The Alleviative Effect of Naringin Against Cardiovascular Dysfunction and Remodeling in Hypertensive Rats by Suppressing the Angiotensin II Pathway

Naringin is an essential citrus flavonoid with numerous biological benefits. However, its influence on the heart and aorta during hypertension is poorly understood. This study aimed to determine whether naringin could alleviate left ventricular (LV)-aortic dysfunction and remodeling in hypertensive rats generated using N_ω-Nitro-L-arginine methyl ester hydrochloride (L-NAME). Rats were concurrently administered L-NAME (40 mg/kg body weight (BW)/day), telmisartan (5 mg/kg BW/day), or naringin (20 or 40 mg/kg BW/day) for the 5-week trial. Similar to telmisartan, naringin prevented elevated blood pressure in L-NAME-treated rats (p < 0.05). Hypertensive rats showed reductions in LV fraction shortening and ejection fraction, which did not occur in the naringin-treated group.
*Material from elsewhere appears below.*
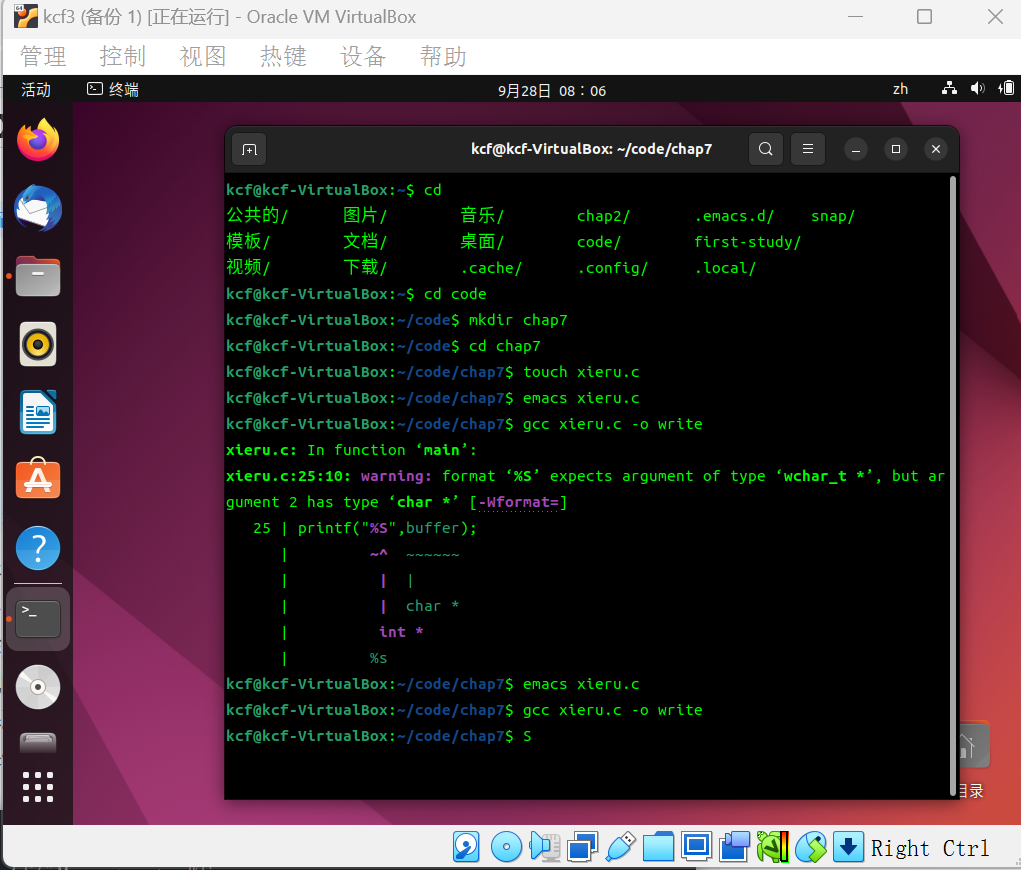Open the terminal hamburger menu

point(808,149)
Aortic endothelial function was attenuated in the hypertensive group compared to the naringin-treated group (p < 0.0001). L-NAME-treated rats showed alterations in cardiovascular morphology, including LV aortic hypertrophy and fibrosis (p < 0.05), whereas the naringin-treated group did not exhibit these changes. Hypertensive rats had greater concentrations of renin-angiotensin system (RAS) markers, oxidants/antioxidant parameters, nitrate/nitrite, and tumor necrosis factor-α in circulation than the naringin-treated group (p < 0.05). Naringin attenuated the upregulation of angiotensin II receptor type I, protein kinase C, NADPH oxidase 2, Raf-1, and extracellular signal-regulated kinases 1/2 in the LV tissues of L-NAME rats (p < 0.002). In conclusion, naringin alleviated LV aortic dysfunction and remodeling by suppressing RAS parameters, oxidative stress, inflammation, and restoring the AT1R/PKC/NOX2/Raf-1/ERK1/2 signaling pathway. These findings suggest that naringin is a promising alternative for the management of hypertension.